§ **Polecenie**
Na podstawie fragmentu o katastrofie Challengera wypisz w kolejności chronologicznej wszystkie zdarzenia, które według późniejszego śledztwa doprowadziły do zniszczenia wahadłowca.

§ **Wybrany fragment**
26. stycznia 1986 roku, po kilku przekładanych z powodów technicznych, oraz pogody, próbach startu, rozpoczęło się końcowe odliczanie do startu misji STS-51-L. Na pokładzie promu kosmicznego Challenger znalazła się siedmioosobowa załoga. Ponownie oczy całej Ameryki były skierowane na Cape Canaveral, bowiem wśród załogi była nauczycielka – Christa McAuliffe. Była to pierwsza, w pełni cywilna osoba, która miała polecieć w kosmos. O 17:38 czasu polskiego silniki wahadłowca ruszyły i rozpoczął on wznoszenie. Nieco ponad minutę po starcie doszło do rozerwania pojazdu na wysokości 14 kilometrów. Cała załoga zginęła.

Challenger
Eksplozja promu kosmicznego Challenger. Fot. BBC News
7 myths about the Challenger shuttle disaster
Ostatnie sekundy promu Challenger – widoczny język ognia, wydostający się z prawej rakiety na paliwo stałe (SRB), a następnie rozszczelnienie i zapłon paliwa w zewnętrznym zbiorniku. Źródło: NBC News

Późniejsze śledztwo wykazało, że bezpośrednią przyczyną katastrofy było przedostanie się gorących gazów z prawego silnika na paliwo stałe. Nieszczelność wynikła z faktu startu w zbyt niskiej temperaturze. Z tego powodu jedna z uszczelek, łączących elementy rakiety bocznej, niedokładnie uszczelniła połączenie. Postępujące uszkodzenie ostatecznie spowodowało oderwanie się dolnej części dopalacza, który uderzył w zewnętrzny zbiornik z paliwem, rozrywając go. Dzieła zniszczenie dokończyły siły aerodynamiczne, które zniszczyły wahadłowiec na wysokości około 14 kilometrów. Zginęła cała załoga.

§ **Wpisy danych**
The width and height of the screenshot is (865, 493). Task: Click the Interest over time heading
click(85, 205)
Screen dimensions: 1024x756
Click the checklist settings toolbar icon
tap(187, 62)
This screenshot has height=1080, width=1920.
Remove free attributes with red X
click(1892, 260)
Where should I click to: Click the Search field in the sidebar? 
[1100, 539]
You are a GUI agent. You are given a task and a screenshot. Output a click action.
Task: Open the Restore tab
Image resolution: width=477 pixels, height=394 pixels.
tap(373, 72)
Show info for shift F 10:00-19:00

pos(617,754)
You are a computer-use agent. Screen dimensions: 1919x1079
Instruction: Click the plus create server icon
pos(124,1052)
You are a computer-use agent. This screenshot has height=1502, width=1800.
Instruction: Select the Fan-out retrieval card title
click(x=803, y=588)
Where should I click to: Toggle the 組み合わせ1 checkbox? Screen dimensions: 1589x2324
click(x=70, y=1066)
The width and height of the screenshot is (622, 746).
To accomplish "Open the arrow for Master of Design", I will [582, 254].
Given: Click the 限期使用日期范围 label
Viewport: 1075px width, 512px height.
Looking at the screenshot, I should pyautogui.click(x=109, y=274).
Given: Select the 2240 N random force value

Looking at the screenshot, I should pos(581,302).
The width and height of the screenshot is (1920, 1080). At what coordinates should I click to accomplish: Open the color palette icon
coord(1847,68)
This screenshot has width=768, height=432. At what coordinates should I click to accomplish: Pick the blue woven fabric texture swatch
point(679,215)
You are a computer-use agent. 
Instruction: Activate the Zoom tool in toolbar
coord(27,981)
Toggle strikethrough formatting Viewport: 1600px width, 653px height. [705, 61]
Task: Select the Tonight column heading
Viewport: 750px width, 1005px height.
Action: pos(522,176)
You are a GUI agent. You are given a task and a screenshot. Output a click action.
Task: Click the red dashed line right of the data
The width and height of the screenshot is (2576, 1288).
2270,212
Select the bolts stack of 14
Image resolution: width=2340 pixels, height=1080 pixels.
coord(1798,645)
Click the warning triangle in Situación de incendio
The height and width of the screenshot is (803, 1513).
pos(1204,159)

§ **Rozwiązanie**
1. Start odbył się w zbyt niskiej temperaturze.
2. Jedna z uszczelek łączących elementy rakiety bocznej niedokładnie uszczelniła połączenie.
3. Gorące gazy przedostały się z prawego silnika na paliwo stałe.
4. Postępujące uszkodzenie spowodowało oderwanie się dolnej części dopalacza.
5. Dopalacz uderzył w zewnętrzny zbiornik z paliwem i go rozerwał.
6. Siły aerodynamiczne zniszczyły wahadłowiec na wysokości około 14 kilometrów.